■ Problem to work on ■
Find the line containing "[SMART CUT® Series 4500] (201, 442)" in the entries below. Restate it and each line after it, word for word, up to and including the line containing "Braised Diamond & CBN Tools (181, 2346)".

[Pixel coordinate grounding data]
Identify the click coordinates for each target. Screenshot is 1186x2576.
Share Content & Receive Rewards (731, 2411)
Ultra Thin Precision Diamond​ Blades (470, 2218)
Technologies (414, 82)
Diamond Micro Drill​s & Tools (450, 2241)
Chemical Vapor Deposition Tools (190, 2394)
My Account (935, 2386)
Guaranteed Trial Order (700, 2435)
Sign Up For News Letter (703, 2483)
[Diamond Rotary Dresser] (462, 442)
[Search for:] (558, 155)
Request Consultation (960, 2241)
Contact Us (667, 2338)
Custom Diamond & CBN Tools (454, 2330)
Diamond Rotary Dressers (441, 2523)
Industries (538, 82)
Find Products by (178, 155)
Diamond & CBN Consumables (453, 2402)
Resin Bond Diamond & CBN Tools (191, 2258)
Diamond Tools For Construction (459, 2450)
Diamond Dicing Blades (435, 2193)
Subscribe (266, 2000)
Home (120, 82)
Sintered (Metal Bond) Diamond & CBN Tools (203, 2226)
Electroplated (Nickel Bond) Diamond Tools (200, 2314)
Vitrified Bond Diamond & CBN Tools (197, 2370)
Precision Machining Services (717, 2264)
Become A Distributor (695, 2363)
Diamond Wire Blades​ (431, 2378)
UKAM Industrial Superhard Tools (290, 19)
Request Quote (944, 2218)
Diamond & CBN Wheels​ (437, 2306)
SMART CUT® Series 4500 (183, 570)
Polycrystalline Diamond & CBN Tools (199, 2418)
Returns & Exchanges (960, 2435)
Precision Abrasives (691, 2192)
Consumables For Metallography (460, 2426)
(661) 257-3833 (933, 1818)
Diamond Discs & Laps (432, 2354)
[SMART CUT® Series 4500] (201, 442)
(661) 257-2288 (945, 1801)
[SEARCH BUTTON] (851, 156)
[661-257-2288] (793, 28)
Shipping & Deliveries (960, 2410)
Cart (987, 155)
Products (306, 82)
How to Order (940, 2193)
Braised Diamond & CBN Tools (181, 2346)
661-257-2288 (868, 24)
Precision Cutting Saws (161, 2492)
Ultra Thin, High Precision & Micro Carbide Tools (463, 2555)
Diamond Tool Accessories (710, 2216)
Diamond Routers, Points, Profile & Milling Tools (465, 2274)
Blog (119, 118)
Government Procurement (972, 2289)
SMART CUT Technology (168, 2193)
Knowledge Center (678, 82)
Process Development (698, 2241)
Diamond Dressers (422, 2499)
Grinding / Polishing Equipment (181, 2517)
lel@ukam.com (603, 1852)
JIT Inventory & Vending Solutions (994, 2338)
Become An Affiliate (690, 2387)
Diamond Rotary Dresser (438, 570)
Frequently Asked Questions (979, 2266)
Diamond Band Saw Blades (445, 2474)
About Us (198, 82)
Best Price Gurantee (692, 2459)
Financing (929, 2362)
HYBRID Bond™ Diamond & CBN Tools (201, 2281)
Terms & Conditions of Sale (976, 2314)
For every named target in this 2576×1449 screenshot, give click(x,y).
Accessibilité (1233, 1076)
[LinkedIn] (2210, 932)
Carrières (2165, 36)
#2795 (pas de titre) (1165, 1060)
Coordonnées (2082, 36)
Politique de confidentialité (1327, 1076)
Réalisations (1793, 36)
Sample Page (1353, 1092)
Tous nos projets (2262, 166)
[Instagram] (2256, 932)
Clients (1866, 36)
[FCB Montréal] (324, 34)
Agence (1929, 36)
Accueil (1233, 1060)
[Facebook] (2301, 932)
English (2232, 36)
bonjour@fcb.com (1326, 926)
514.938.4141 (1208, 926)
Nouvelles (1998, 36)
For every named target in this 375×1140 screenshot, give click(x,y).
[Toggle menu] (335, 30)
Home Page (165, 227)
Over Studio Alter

■ Output below ■
[SMART CUT® Series 4500] (201, 442)
(661) 257-2288 (945, 1801)
[SEARCH BUTTON] (851, 156)
[661-257-2288] (793, 28)
Shipping & Deliveries (960, 2410)
Cart (987, 155)
Products (306, 82)
How to Order (940, 2193)
Braised Diamond & CBN Tools (181, 2346)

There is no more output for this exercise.